* Text to read *

Most of the team that's working on Cell now started out working on the
zSeries® Linux port. We have some other people joining us that had been on
some other software projects in IBM and we founded this little group
that's doing Linux on Cell work. And then we also work together with some
other groups here in the lab in Böblingen and Mainz -- they are doing the
firmware and
hardware development.
dW:
So you more or less self-organized? And volunteered yourselves to work on
Cell mainly because you wanted to?
Bergmann:
Well, I was offered the chance to start working on Cell, and I thought it
sounded like a great idea.
dW:
And before that, you had been working on zSeries -- is there any
similarity between Cell and the mainframes?
Bergmann:
No, it's quite different.
I mean, Linux kernel work is basically the same on all architectures, be
it zSeries, or Cell, or others. But each of these two has things that
make them very different from all of the other architectures.
They don't really have much in common.
The Cell processor
dW:
Could you talk about some of the things that do make Cell so different?
Many of our readers will have been keeping up with Cell news, but I think
there are a lot of people who haven't been, necessarily. How would you
describe Cell to somebody who hasn't been following along?
Bergmann:
Well, the Cell processor on the surface is just a regular PowerPC
processor like others that we have seen.
But there is one thing that makes it very special, which is the fact that
it actually contains multiple small processors on one
processor die -- we now have eight of those so-called
synergistic processing elements [SPEs], which are very high-performance, optimized
all-arithmetic elements -- that act as stand-alone processors and can talk
to each other very fast.

* Exercise instructions *
A. Answer these from the interview on Linux for the Cell processor:
(i) Which port did most of the team start out working on?
(ii) In which two lab locations do the groups doing firmware and hardware development work?
(iii) How many synergistic processing elements does the processor now have?
B. From the interview on Linux for the Cell processor, print the passage from "Most of the" up to and including "you wanted to?", character for character.

* Recorded information *

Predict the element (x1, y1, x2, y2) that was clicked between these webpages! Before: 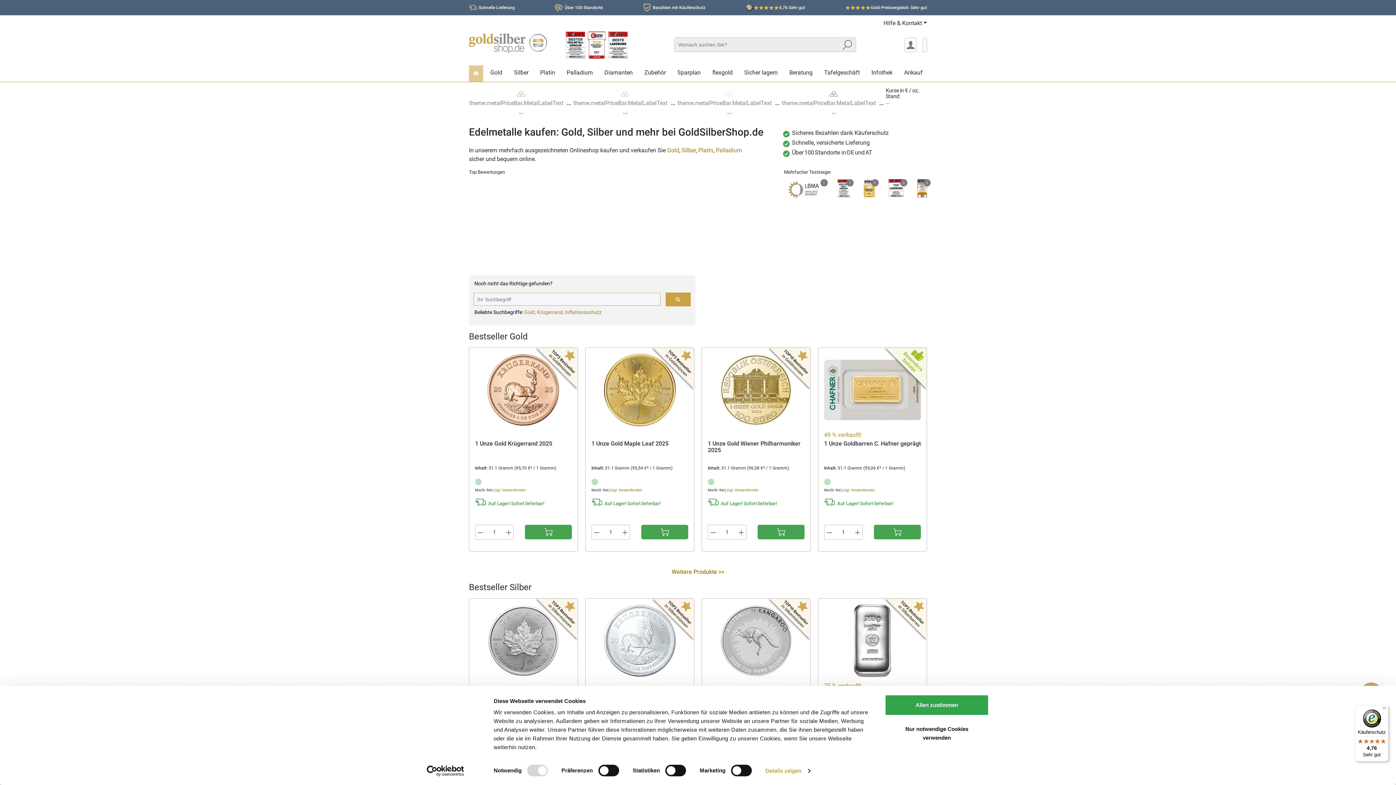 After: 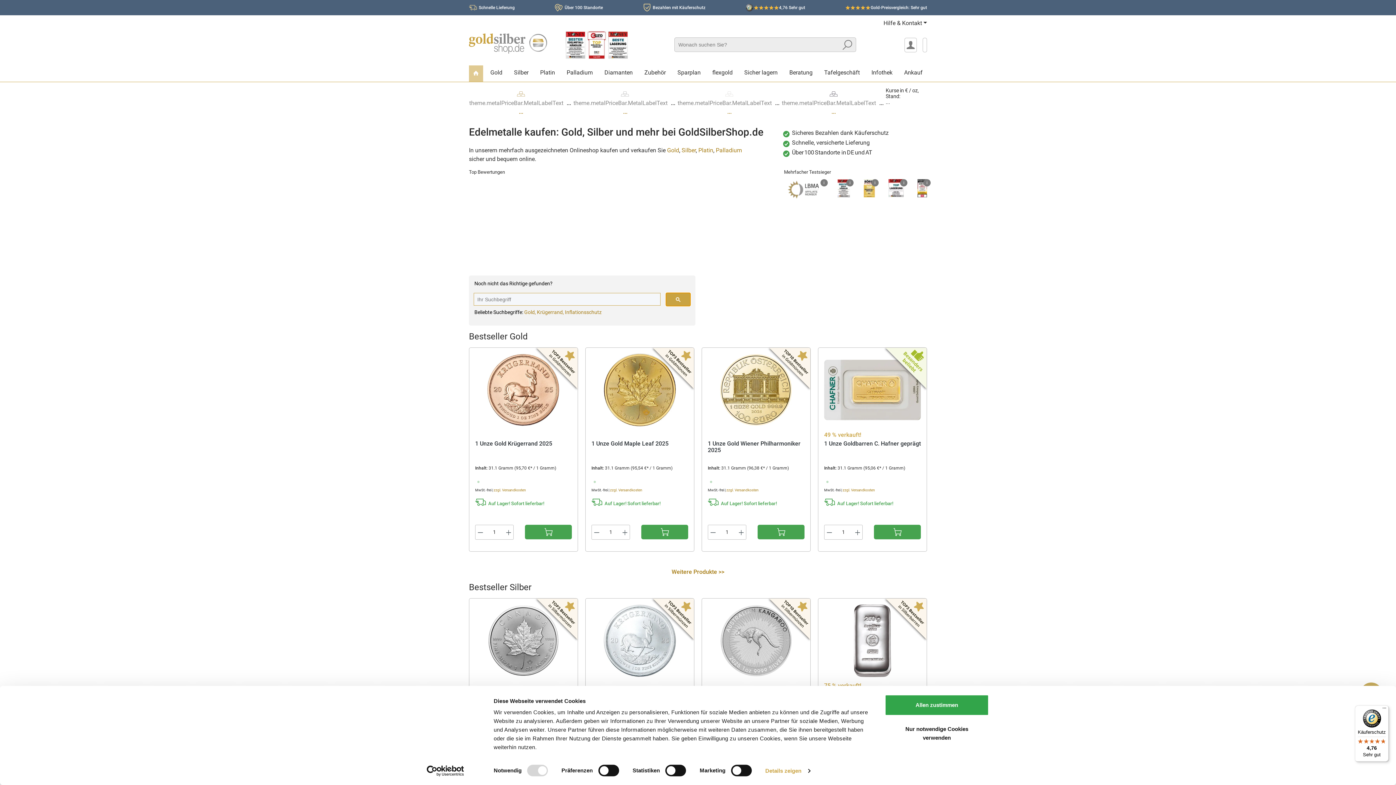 Action: bbox: (665, 292, 690, 306)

* Worked answers *
A.
(i) The zSeries Linux port.
(ii) Böblingen and Mainz.
(iii) Eight.

B.
Most of the team that's working on Cell now started out working on the
zSeries® Linux port. We have some other people joining us that had been on
some other software projects in IBM and we founded this little group
that's doing Linux on Cell work. And then we also work together with some
other groups here in the lab in Böblingen and Mainz -- they are doing the
firmware and
hardware development.
dW:
So you more or less self-organized? And volunteered yourselves to work on
Cell mainly because you wanted to?